## Extracted data

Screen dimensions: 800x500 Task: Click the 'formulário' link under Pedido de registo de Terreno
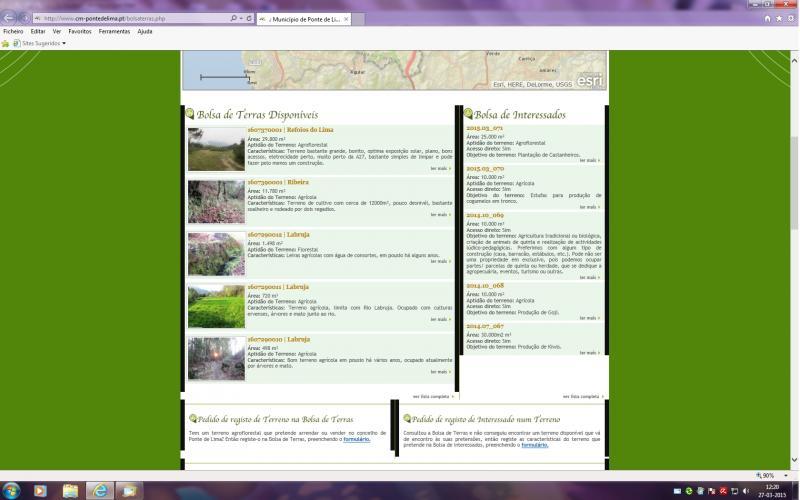point(356,439)
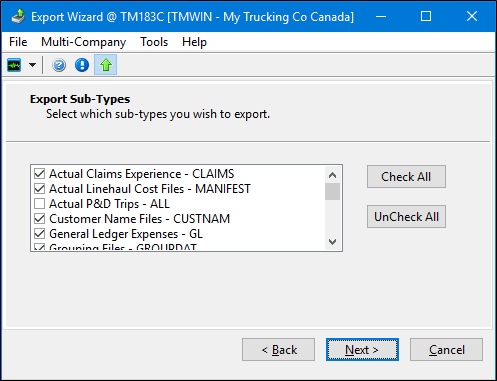This screenshot has width=497, height=381.
Task: Toggle General Ledger Expenses - GL checkbox
Action: tap(39, 234)
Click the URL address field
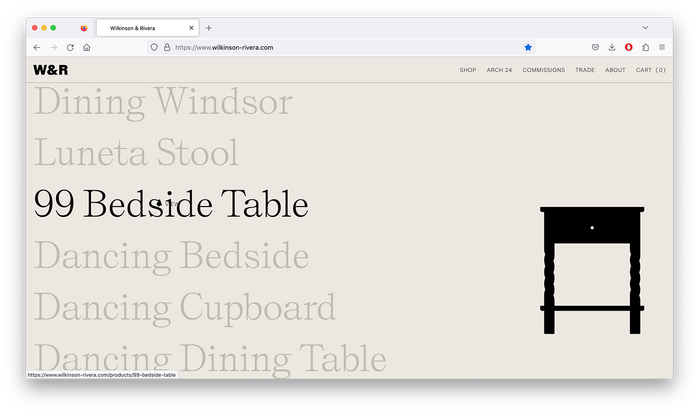Screen dimensions: 699x413 tap(340, 47)

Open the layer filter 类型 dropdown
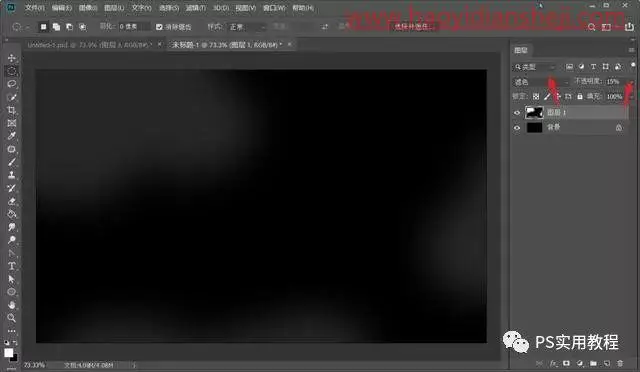(535, 67)
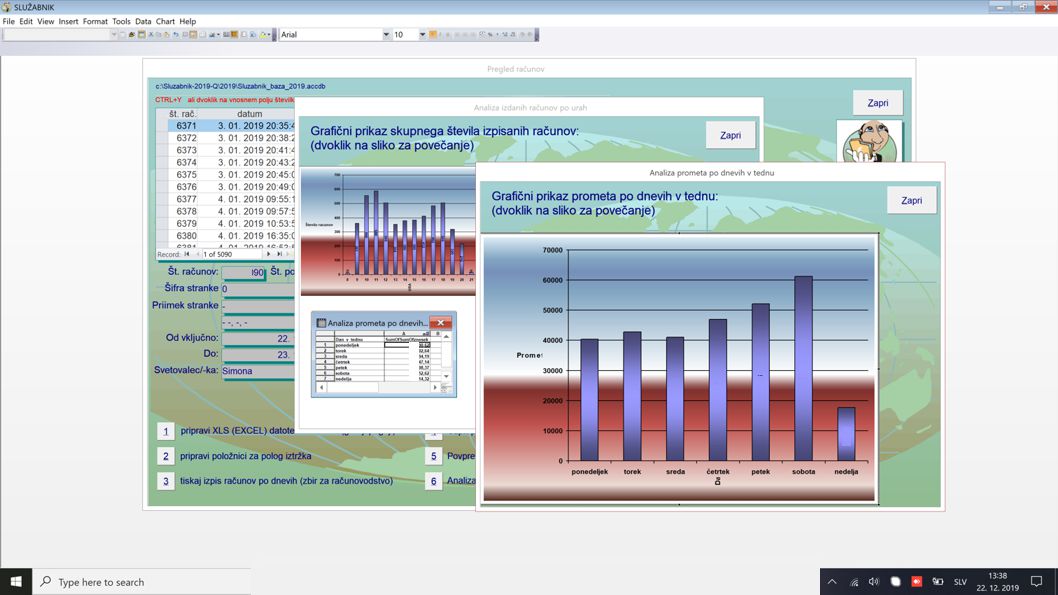The image size is (1058, 595).
Task: Open the Format menu
Action: pyautogui.click(x=95, y=21)
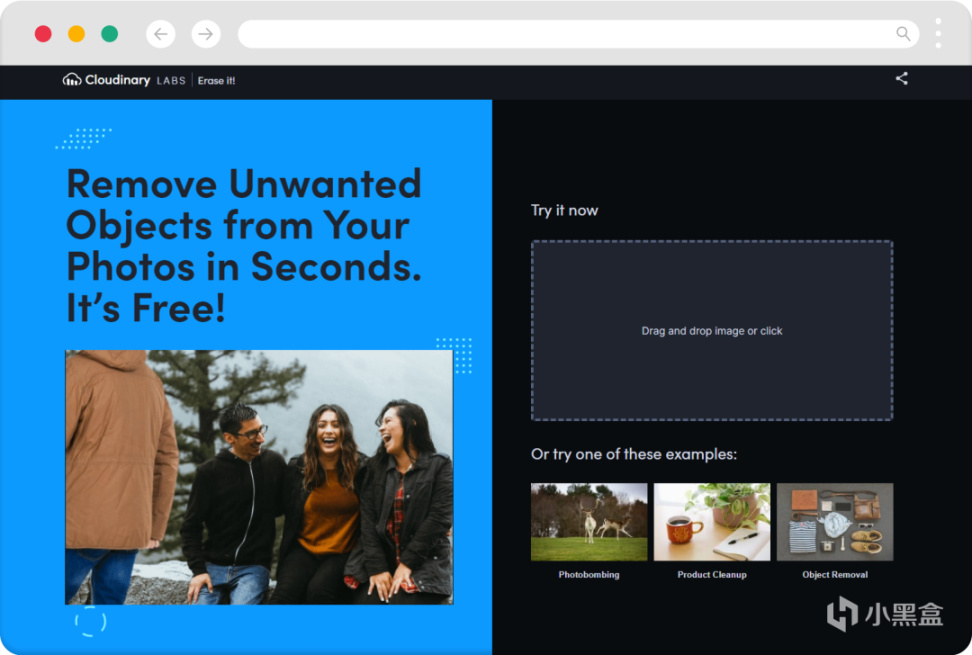Screen dimensions: 972x655
Task: Select the Product Cleanup coffee thumbnail
Action: pyautogui.click(x=712, y=522)
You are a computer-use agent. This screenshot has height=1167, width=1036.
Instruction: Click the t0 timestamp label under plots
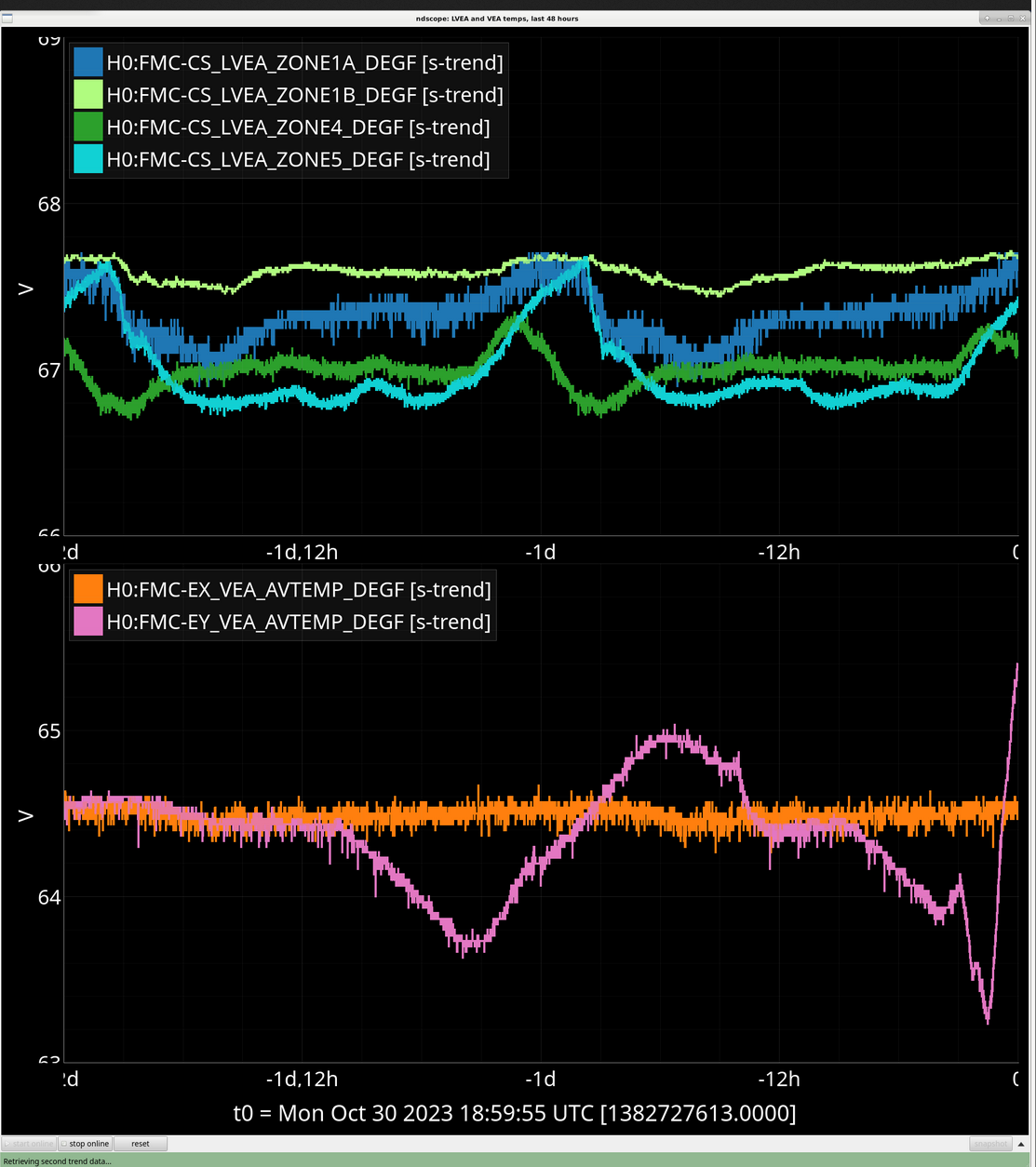click(x=514, y=1113)
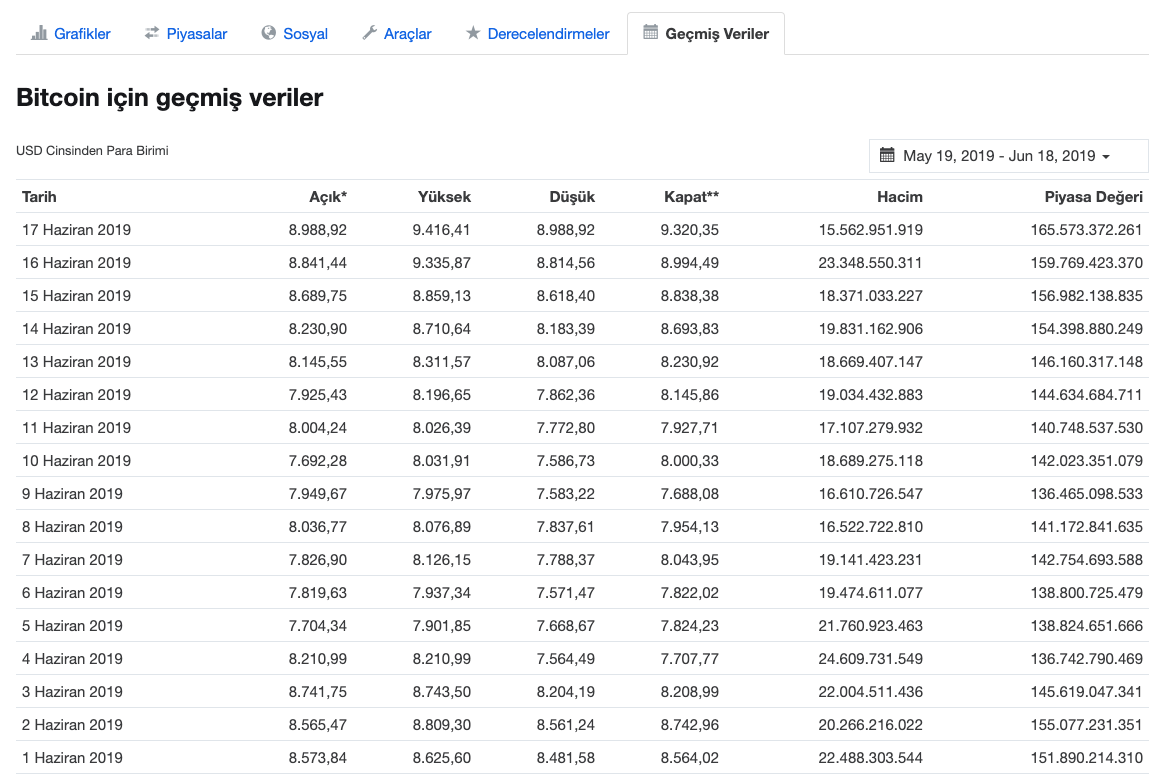Image resolution: width=1169 pixels, height=781 pixels.
Task: Select the Araçlar tab
Action: tap(407, 34)
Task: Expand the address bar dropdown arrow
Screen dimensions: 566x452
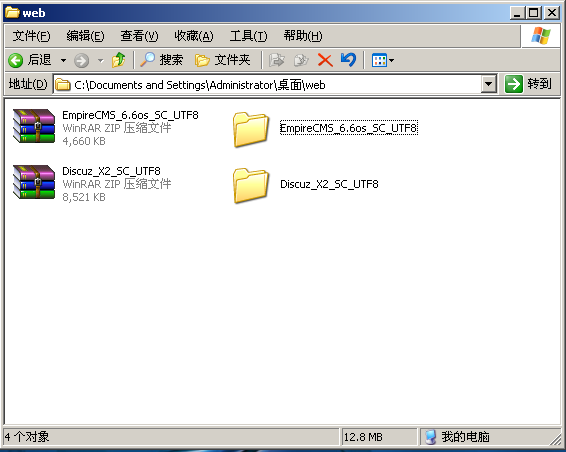Action: click(x=488, y=84)
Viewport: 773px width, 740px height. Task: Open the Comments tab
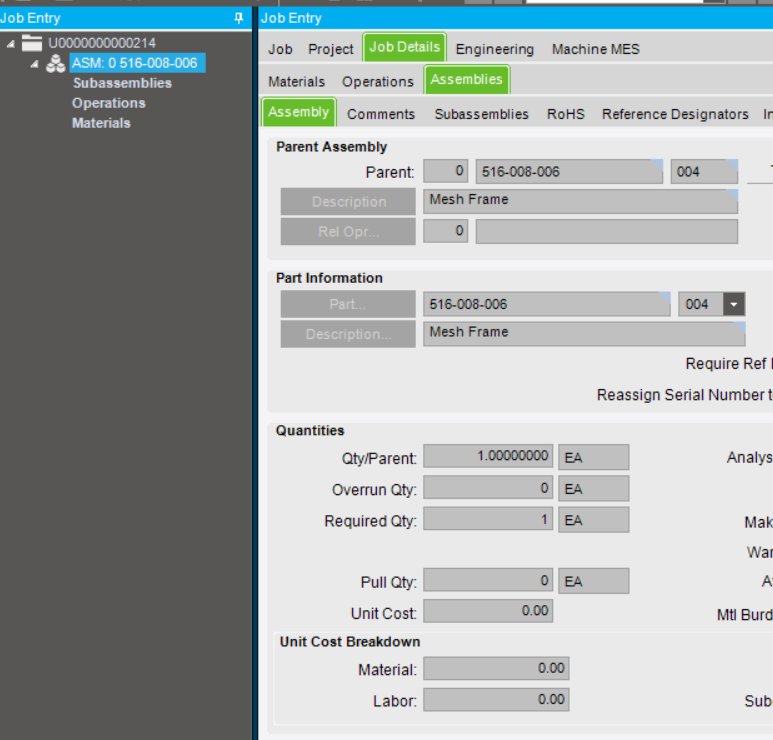click(x=381, y=114)
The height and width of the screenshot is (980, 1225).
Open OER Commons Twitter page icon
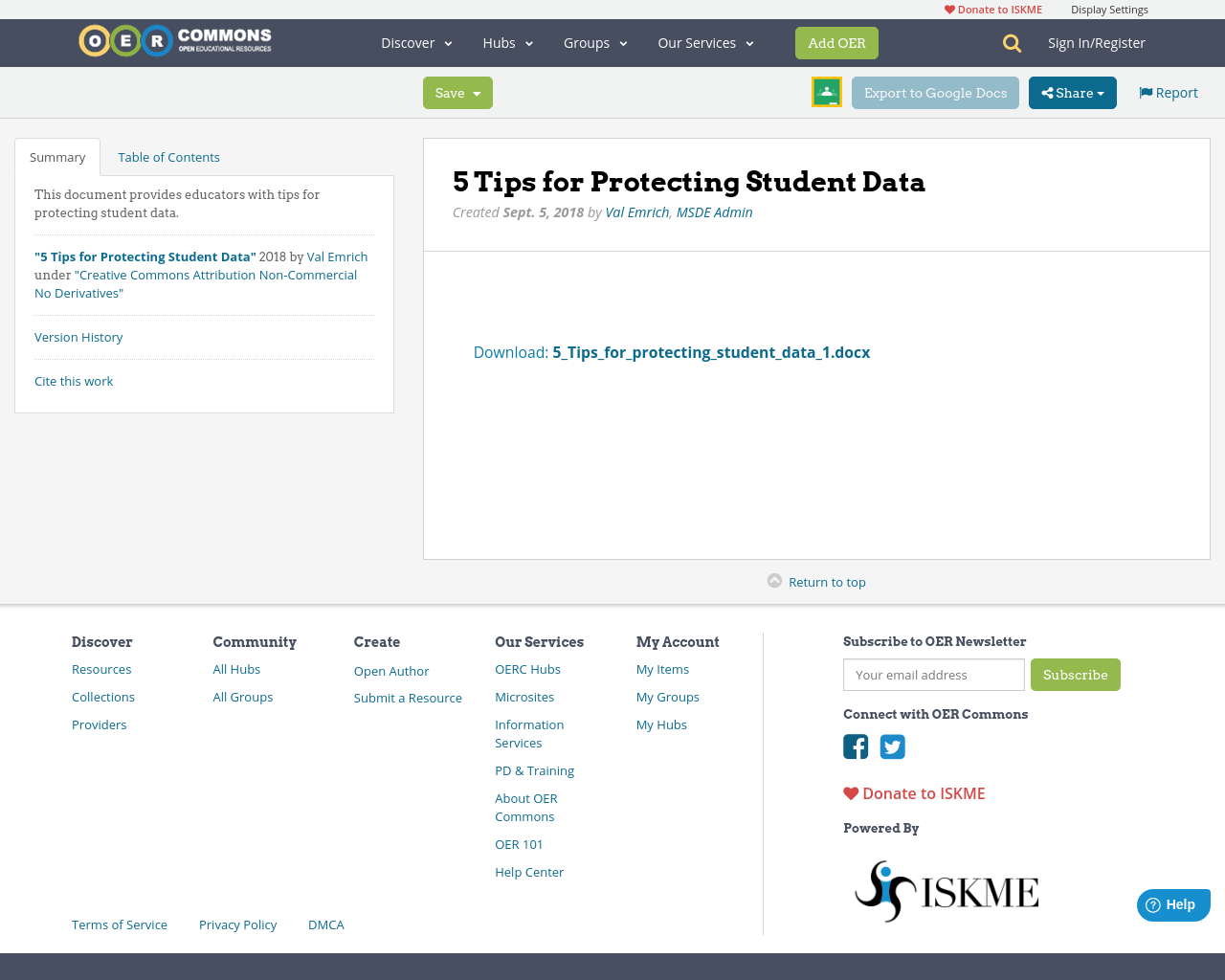click(x=892, y=746)
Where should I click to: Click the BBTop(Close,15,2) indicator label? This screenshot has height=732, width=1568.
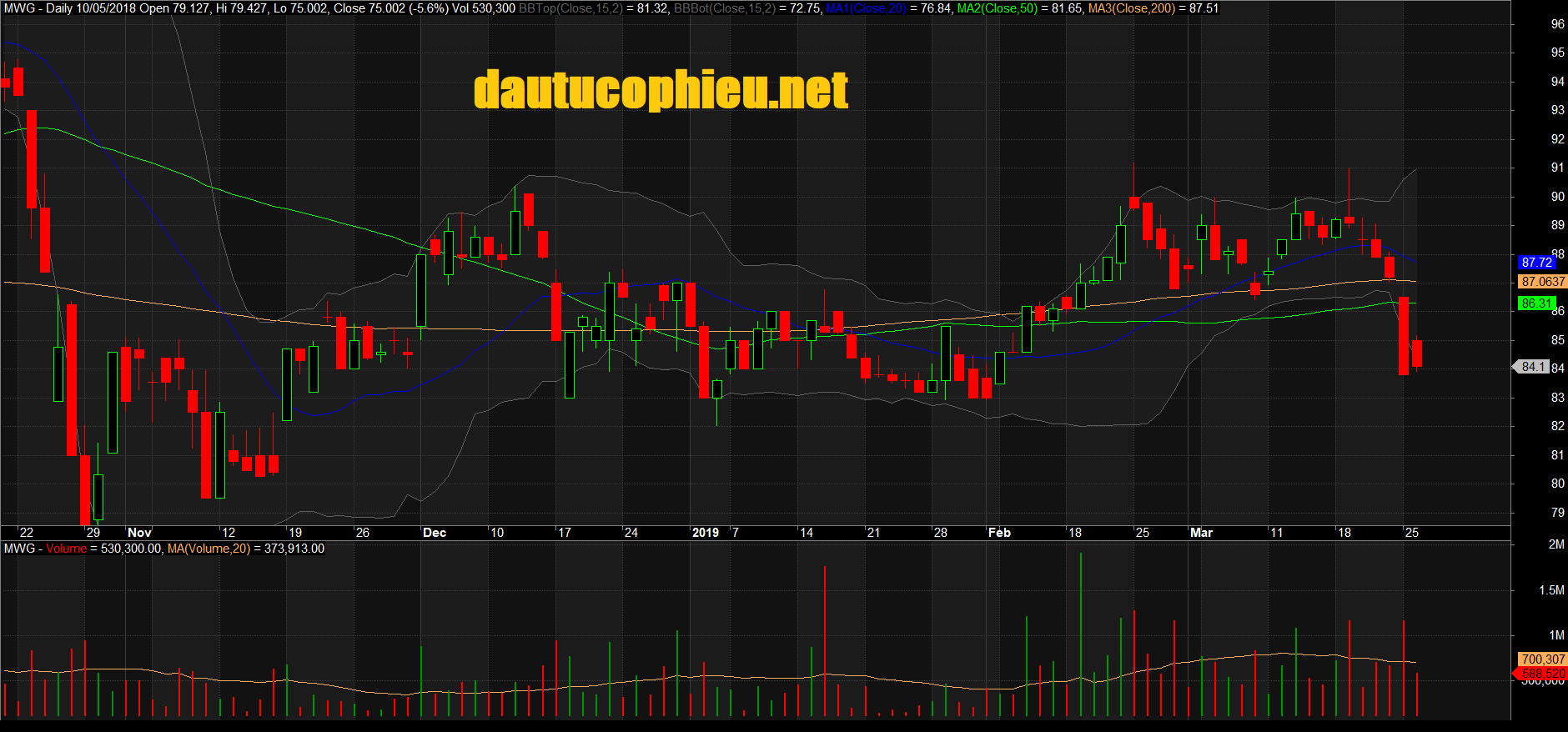pyautogui.click(x=570, y=8)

## What is needed
Pull out each line of the items above that contains the string "Task", and copy those lines in their original order.

## Response below
Screen dimensions: 800x500 Task: Click the 'formulário' link under Pedido de registo de Terreno
Task: Toggle General Ledger Expenses - GL checkbox
Task: Open the Format menu
Task: Select the Product Cleanup coffee thumbnail
Task: Select the Araçlar tab
Task: Expand the address bar dropdown arrow
Viewport: 773px width, 740px height. Task: Open the Comments tab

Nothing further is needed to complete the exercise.